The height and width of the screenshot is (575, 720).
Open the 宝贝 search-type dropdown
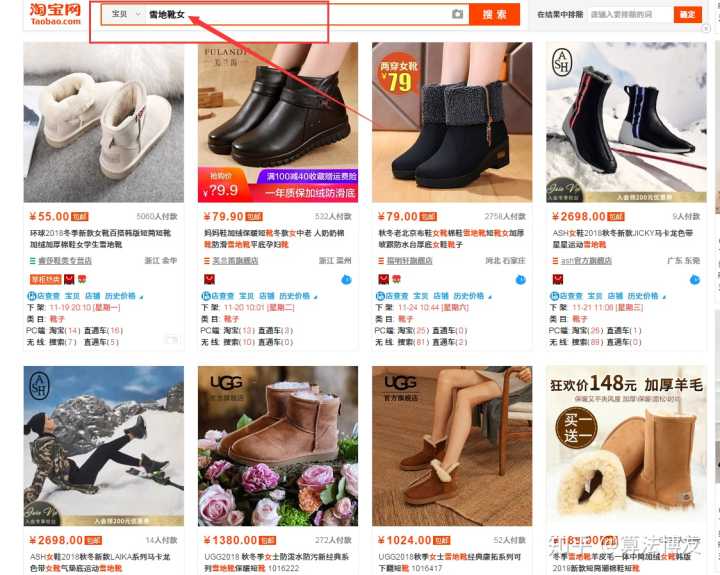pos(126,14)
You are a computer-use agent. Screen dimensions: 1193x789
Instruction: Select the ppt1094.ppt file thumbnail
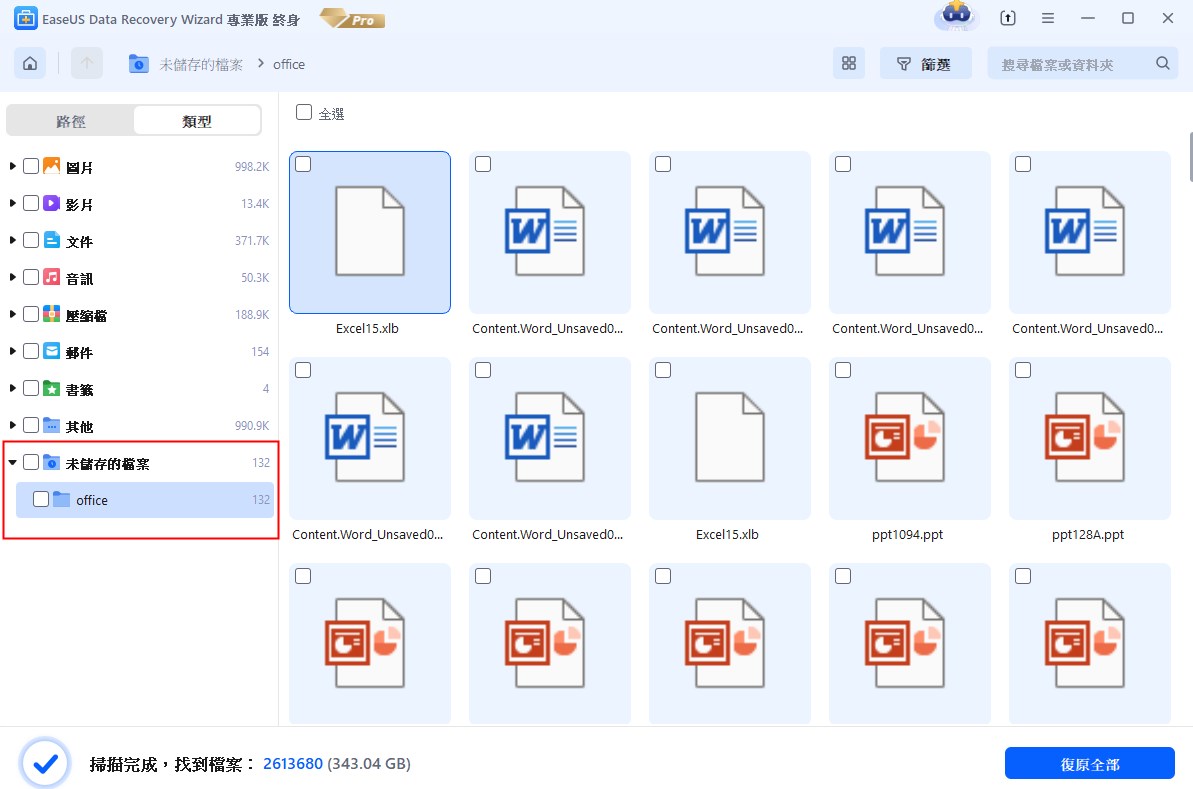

* * *

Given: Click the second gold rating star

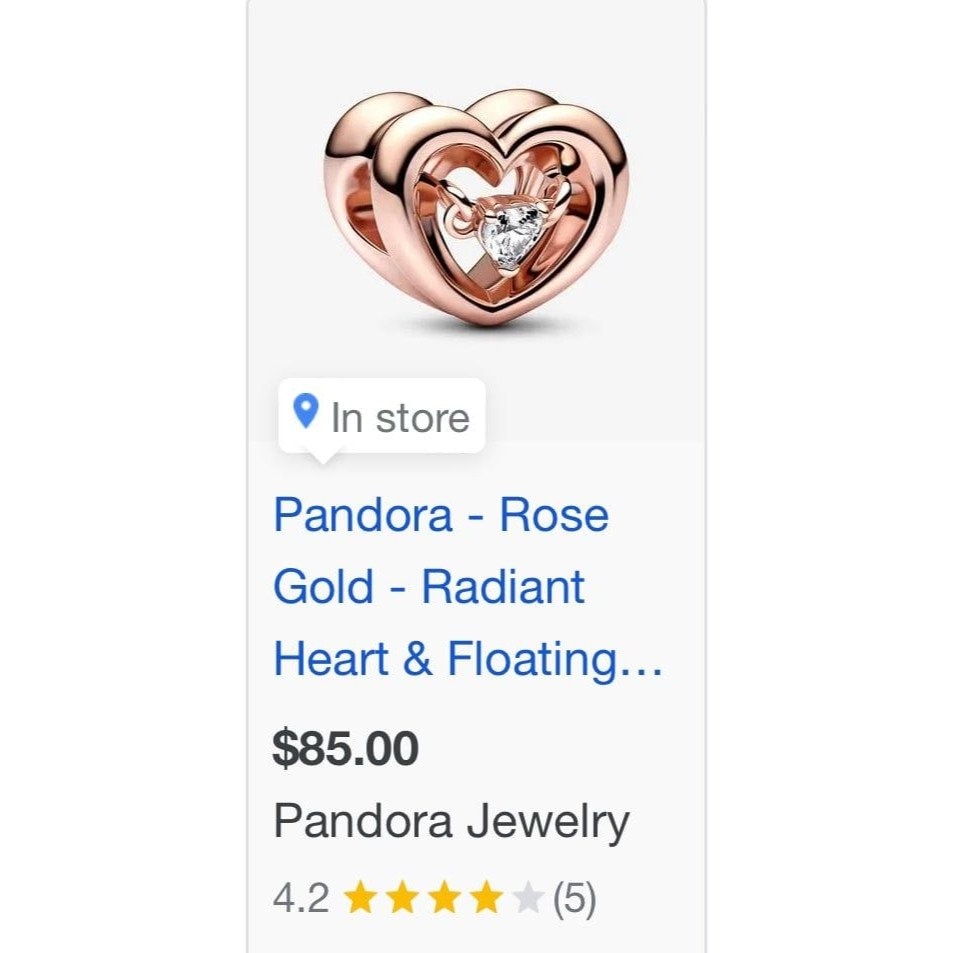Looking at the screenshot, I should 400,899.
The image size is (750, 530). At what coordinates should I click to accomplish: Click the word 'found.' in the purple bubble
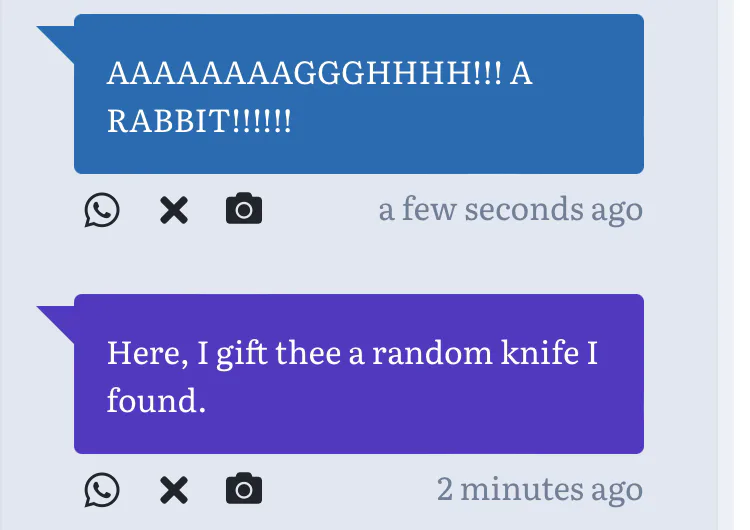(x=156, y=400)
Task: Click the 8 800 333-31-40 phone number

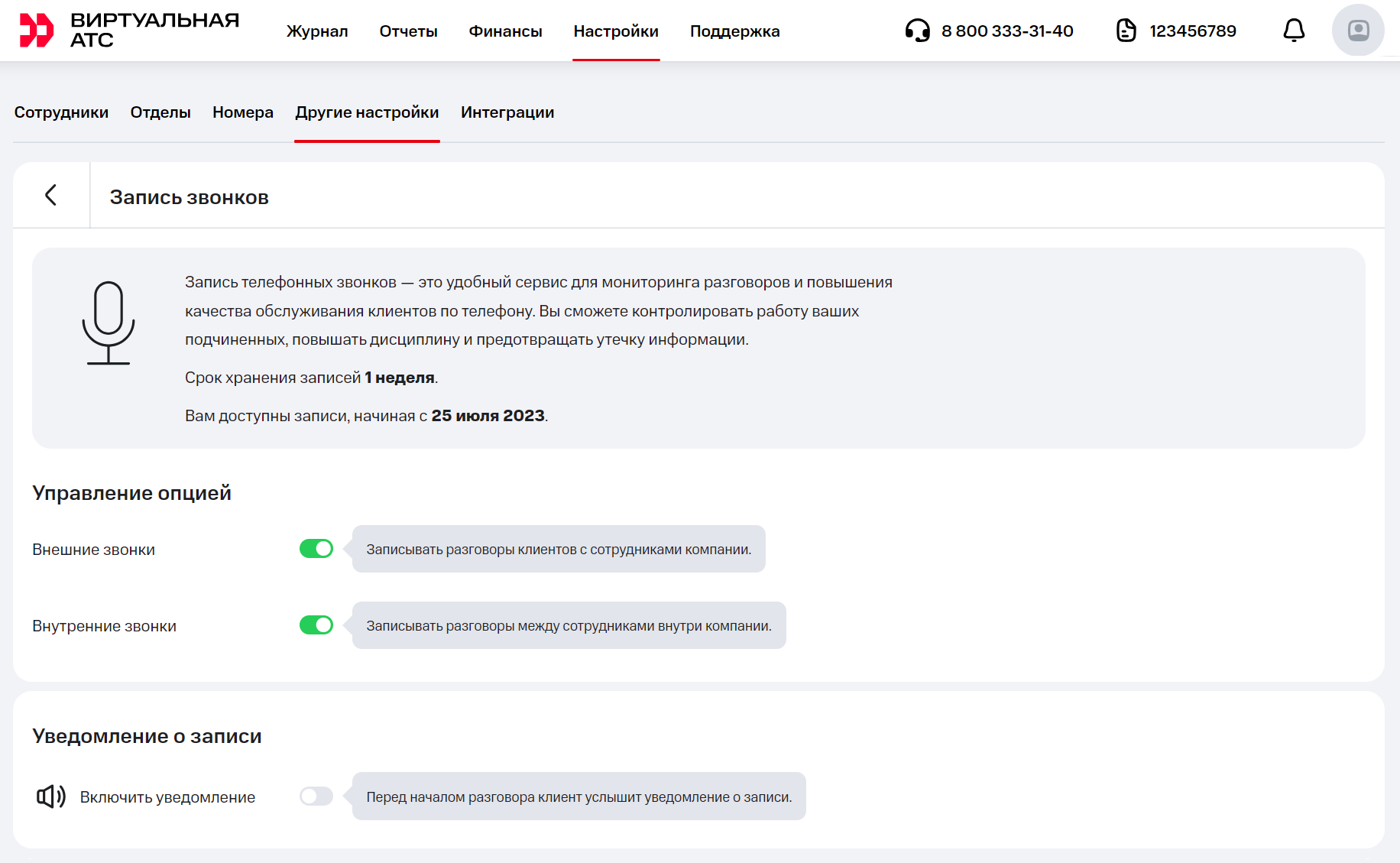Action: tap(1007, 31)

* * *

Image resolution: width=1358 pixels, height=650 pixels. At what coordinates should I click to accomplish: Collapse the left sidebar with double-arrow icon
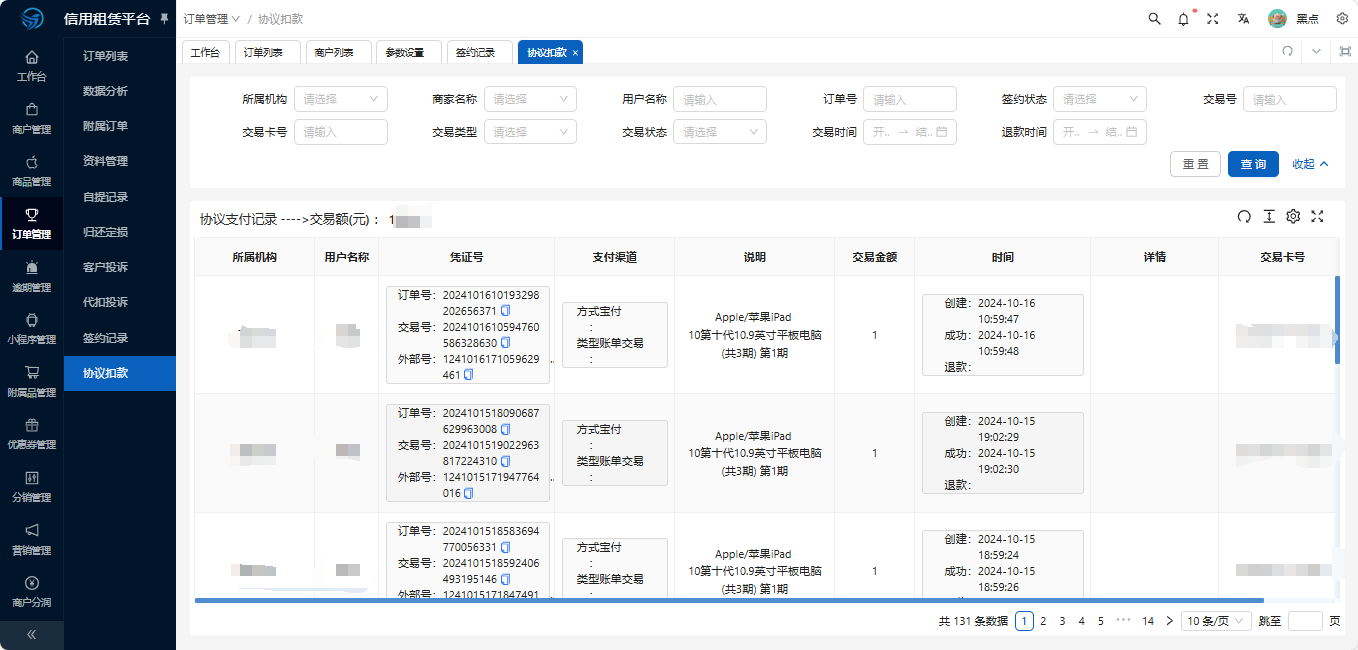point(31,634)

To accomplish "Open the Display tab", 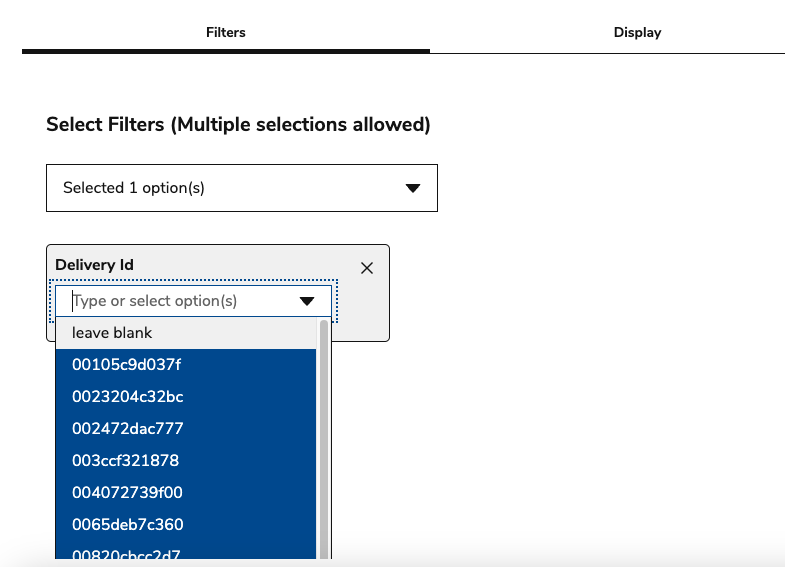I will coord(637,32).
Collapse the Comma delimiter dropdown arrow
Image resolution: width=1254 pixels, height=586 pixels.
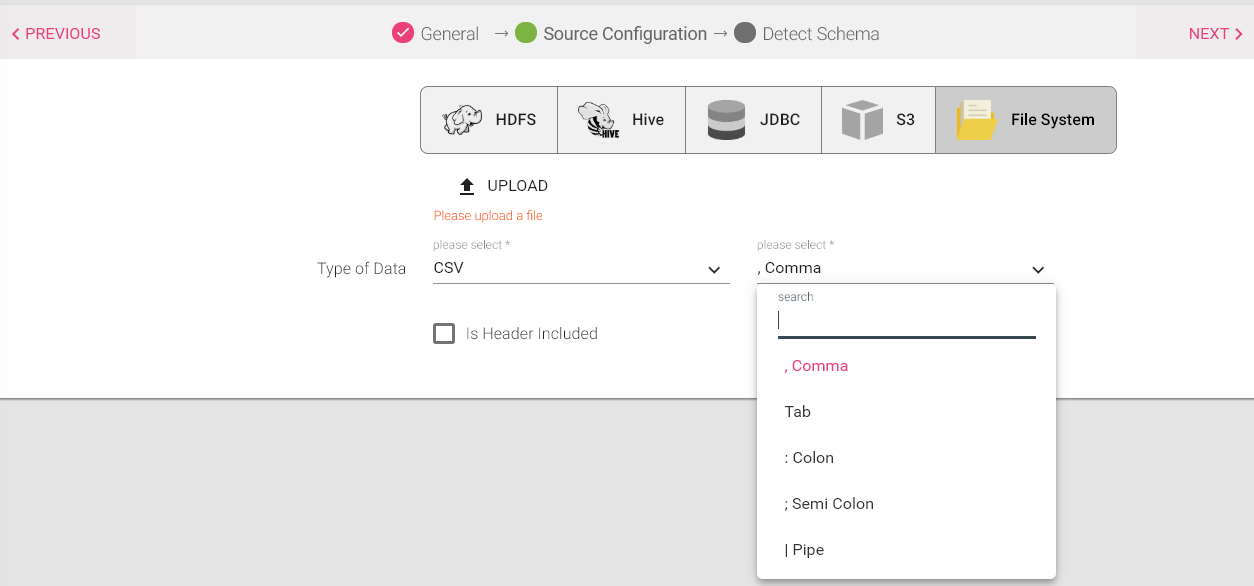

- _What this task involves_: Please copy the lines above exactly, starting at the line that holds "The height and" and ending at the line that holds "Instruction: Select the"; include both, but no pictures.

- _Your solution_:
The height and width of the screenshot is (575, 720).
Open the 宝贝 search-type dropdown
pos(126,14)
You are a computer-use agent. Screen dimensions: 1193x789
Instruction: Select the ppt1094.ppt file thumbnail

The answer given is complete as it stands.